Nextflow workflow for automatic repeat detection, classification and masking.
This pipeline is a copy of MAKER recommendation for 'advanced repeat library construction'.
The only requirement is Nextflow, which can be installed on any POSIX system (Linux, Solaris, OS X) with Java 7 or 8:
curl -s https://get.nextflow.io | bash
The pipeline itself requires a great many different pieces of software. There are two ways to install all of the software packages and scripts required for this pipeline - natively, or by using docker (recommended).

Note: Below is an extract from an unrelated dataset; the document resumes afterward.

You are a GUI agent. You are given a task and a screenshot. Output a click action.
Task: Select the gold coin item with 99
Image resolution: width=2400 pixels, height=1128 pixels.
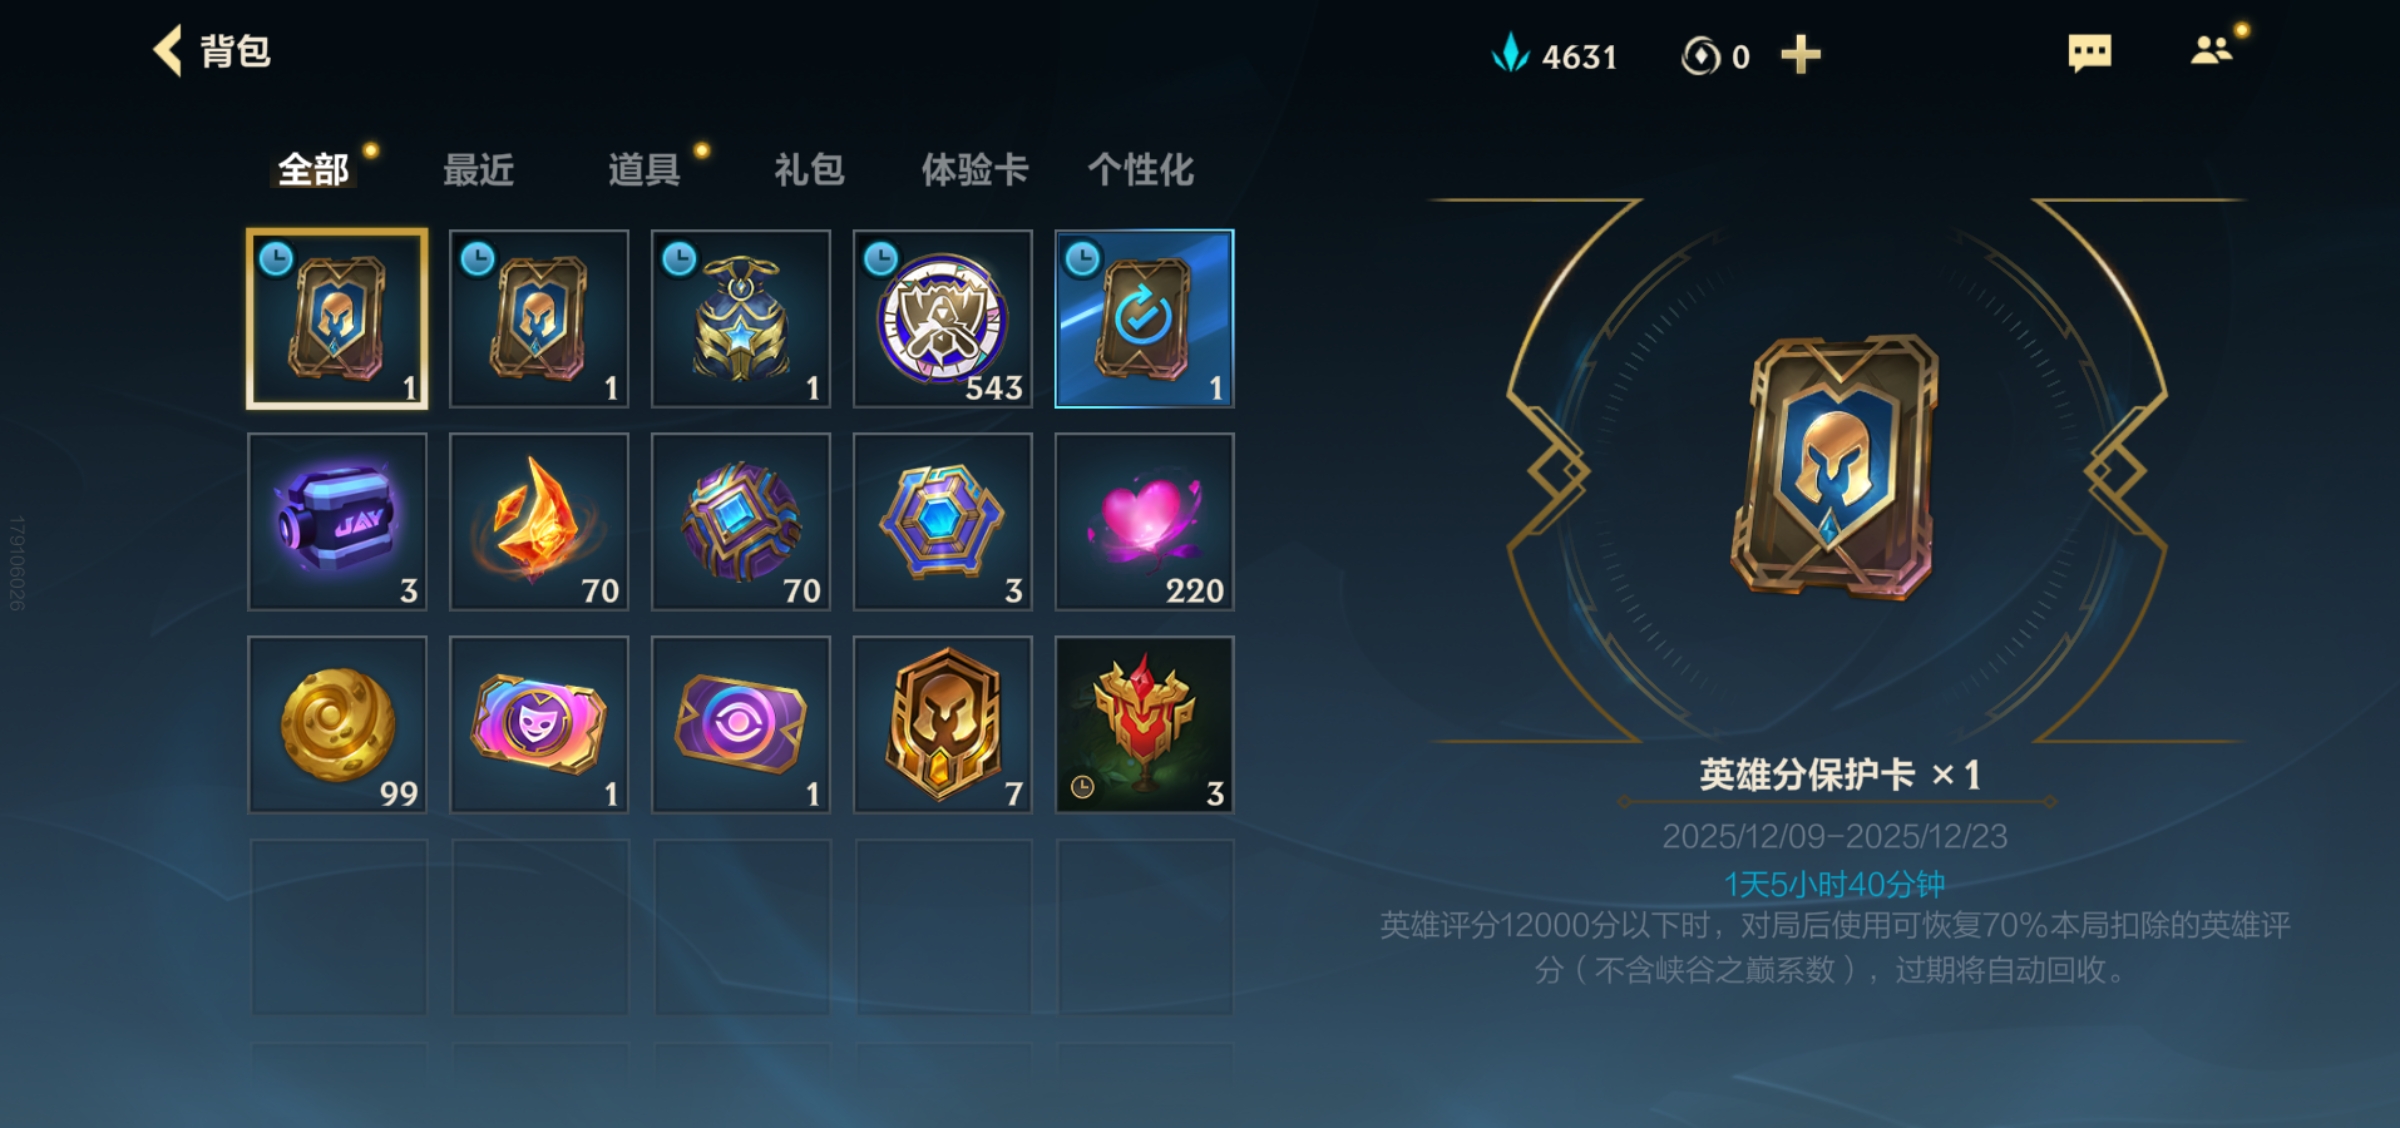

This is certainly the easier (and more reproducible) method. I've already built a docker image that includes almost all of the software necessary to run the pipeline. I'm unable to include the RepBase repeat database due to licencing restrictions, but you can register yourself for free (academic use only) and bundle it into a new docker image yourself:
# We don't need the tar.gz once the image is built, so we'll use a temporary directory.
cd `mktemp -d`
# Download the RepBase repeat library (replace RB_USERNAME and RB_PASSWORD with your username and password)

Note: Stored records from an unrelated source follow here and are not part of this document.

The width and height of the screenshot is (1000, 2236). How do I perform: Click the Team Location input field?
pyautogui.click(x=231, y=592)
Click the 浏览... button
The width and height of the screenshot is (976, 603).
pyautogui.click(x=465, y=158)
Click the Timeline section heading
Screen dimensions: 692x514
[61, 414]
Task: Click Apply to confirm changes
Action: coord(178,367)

wget --user $RB_USERNAME \
--password $RB_PASSWORD \
-O repeatmaskerlibraries.tar.gz \
http://www.girinst.org/server/RepBase/protected/repeatmaskerlibraries/RepBaseRepeatMaskerEdition-20170127.tar.gz
# Make an (almost) empty Dockerfile.
# All of the important instructions are in the repeatmasker-onbuild image. You can either grab the pre-build copy from Dockerhub,
# or you can build it from the Dockerfiles/nf-repeatmasking-onbuild directory of this repository.
echo "FROM robsyme/nf-repeatmasking-onbuild" > Dockerfile
# Build a new docker images called 'repeats'.
# When building, this image looks for a file called 'repeatmaskerlibraries.tar.gz' which it pulls into the image.
docker build -t robsyme/nf-repeatmasking .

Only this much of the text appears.